A bit too 'philosophy' for my taste.

What I like about the book is its very theorem proof, theorem proof in style. It's interesting to see how it relates to the formalism and other interpretations - this especially applies to decoherent histories, the books that I have read leave some technical details out found in Walllace.

It didn't convince me of MW - in fact the opposite - since its mostly Decoherent histories without the many worlds why bother?

Thanks
Bill
 
  • #47
I consider MWI to be a research program, rather than a theory. That was basically the approach of Everett's original paper; it didn't introduce multiple universes or anything beyond ordinary quantum mechanics. It was an investigation into QM without a collapse hypothesis, and without the ad hoc splitting of the universe into observer + system. If the observer himself is a system described by quantum mechanics, then how can we make sense of our observations.

Everett's answer was to show how the appearance of collapse (or technically, how pure states can evolve into mixed states) can be explained from within unitary evolution.

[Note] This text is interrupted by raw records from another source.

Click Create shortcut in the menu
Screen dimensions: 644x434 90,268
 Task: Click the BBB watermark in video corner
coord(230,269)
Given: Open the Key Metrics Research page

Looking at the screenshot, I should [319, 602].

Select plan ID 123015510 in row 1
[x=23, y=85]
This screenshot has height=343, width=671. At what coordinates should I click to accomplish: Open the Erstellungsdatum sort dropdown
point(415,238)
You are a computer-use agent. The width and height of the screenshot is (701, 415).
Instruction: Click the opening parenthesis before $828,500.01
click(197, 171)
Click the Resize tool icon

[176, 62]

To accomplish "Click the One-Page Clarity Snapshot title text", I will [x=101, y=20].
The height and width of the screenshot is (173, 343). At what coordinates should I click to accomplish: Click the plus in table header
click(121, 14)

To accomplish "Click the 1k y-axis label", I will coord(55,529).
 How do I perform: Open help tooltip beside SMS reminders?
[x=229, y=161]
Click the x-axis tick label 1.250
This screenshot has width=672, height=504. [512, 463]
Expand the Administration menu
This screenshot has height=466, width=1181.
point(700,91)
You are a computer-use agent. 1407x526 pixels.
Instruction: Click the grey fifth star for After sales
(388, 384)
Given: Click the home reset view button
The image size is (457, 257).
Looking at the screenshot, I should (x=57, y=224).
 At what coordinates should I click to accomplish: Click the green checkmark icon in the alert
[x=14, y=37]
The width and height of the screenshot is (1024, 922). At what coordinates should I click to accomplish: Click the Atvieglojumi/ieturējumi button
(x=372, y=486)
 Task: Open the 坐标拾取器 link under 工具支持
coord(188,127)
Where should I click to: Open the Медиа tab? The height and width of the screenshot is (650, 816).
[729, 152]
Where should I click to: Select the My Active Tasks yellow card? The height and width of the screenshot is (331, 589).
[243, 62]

To the extent that it can't be completely explained---that is an important fact about QM, regardless of whether you "buy" the MWI or not. Contrarily, to the extent that the appearance of collapse can be explained within unitary evolution tells us something about whether QM needs an additional assumption beyond unitary evolution.

If it's really true that MWI is nonsense--well, it's the usual QM with certain assumptions removed. Logically, if a theory is nonsensical, then it can't become more sensible by adding additional assumptions. If MWI is nonsense, then so is QM.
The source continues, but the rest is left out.